EXERCISE DATA:
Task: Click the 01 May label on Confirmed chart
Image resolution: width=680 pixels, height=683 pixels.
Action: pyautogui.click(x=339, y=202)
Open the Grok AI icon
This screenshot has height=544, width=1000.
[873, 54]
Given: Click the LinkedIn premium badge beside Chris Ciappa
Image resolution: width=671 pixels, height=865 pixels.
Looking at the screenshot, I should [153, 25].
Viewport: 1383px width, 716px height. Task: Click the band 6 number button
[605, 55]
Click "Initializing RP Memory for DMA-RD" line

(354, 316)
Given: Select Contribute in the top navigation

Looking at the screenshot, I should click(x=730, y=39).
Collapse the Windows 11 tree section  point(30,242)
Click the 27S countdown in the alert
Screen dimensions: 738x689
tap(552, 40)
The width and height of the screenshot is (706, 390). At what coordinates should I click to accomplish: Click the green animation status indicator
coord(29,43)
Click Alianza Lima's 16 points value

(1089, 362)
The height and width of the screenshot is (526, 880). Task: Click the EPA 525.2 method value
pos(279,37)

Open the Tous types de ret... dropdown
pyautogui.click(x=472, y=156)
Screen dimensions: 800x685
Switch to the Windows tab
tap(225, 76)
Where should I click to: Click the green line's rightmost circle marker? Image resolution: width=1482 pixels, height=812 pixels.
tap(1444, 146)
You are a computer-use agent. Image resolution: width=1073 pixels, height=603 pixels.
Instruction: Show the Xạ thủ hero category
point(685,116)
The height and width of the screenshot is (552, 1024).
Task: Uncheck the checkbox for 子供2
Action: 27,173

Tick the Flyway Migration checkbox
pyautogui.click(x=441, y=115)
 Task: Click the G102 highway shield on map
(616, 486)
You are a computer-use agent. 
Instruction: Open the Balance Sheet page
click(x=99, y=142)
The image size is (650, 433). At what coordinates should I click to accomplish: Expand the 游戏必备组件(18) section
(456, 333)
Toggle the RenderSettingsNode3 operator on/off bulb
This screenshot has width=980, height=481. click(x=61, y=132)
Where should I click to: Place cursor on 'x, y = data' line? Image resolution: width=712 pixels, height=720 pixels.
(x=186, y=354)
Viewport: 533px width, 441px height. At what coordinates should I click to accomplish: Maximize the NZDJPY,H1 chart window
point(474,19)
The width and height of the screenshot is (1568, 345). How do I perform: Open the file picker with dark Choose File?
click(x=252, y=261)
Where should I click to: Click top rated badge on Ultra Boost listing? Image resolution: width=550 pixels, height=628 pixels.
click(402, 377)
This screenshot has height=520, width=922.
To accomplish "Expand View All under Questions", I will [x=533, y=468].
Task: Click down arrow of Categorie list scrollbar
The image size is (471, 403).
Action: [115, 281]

ABOUT THIS EXERCISE: Within the material above, show every line that includes "computer".

OUTPUT FOR THIS EXERCISE:
You are a computer-use agent. Image resolution: width=1073 pixels, height=603 pixels.
You are a computer-use agent. 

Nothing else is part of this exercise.